» What you are asked to do
Copy every line of the entries below word for word, and leave out the pictures.

» Provided entries
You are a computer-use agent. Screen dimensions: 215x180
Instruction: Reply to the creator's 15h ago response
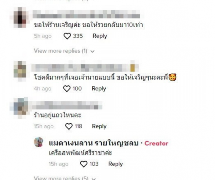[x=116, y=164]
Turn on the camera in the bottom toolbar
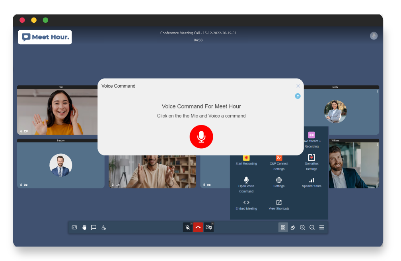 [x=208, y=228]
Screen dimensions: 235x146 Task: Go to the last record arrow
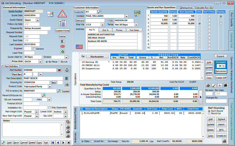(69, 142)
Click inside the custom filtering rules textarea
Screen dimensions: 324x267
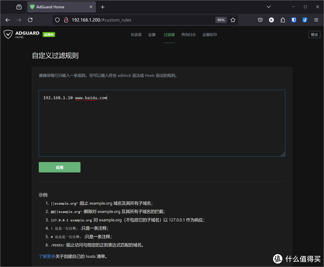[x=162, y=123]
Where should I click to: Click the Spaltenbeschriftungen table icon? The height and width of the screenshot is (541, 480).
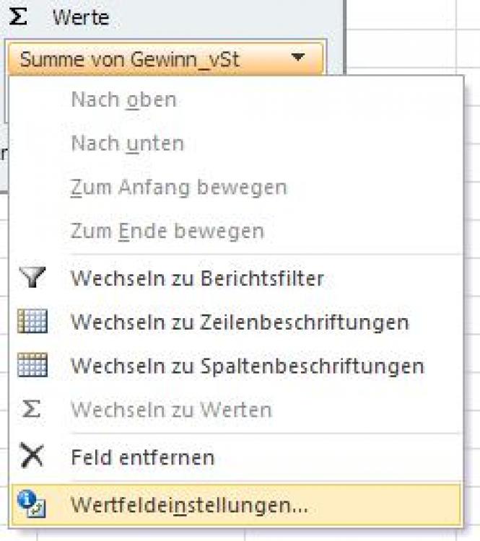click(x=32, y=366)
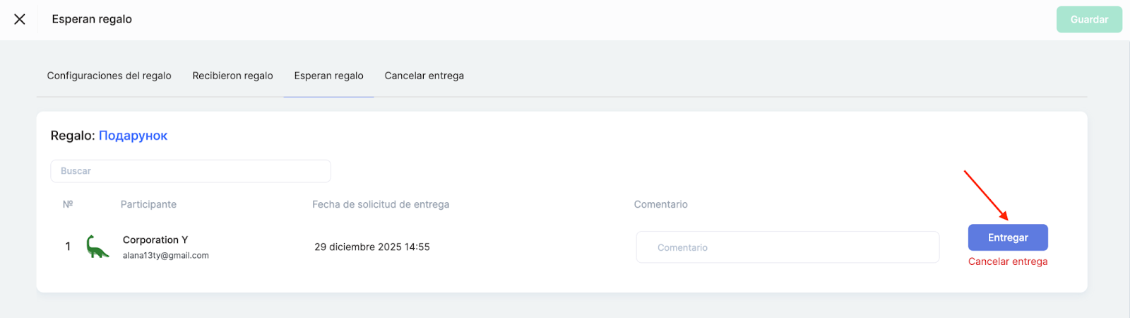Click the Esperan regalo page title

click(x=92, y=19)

» Worked answer
You are a computer-use agent. Screen dimensions: 215x180
Instruction: Reply to the creator's 15h ago response
[x=116, y=164]
Turn on the camera in the bottom toolbar
 [x=208, y=228]
Screen dimensions: 235x146 Task: Go to the last record arrow
(69, 142)
Click inside the custom filtering rules textarea
Screen dimensions: 324x267
[x=162, y=123]
Where should I click to: Click the Spaltenbeschriftungen table icon? The height and width of the screenshot is (541, 480).
click(x=32, y=366)
Click the Esperan regalo page title

click(x=92, y=19)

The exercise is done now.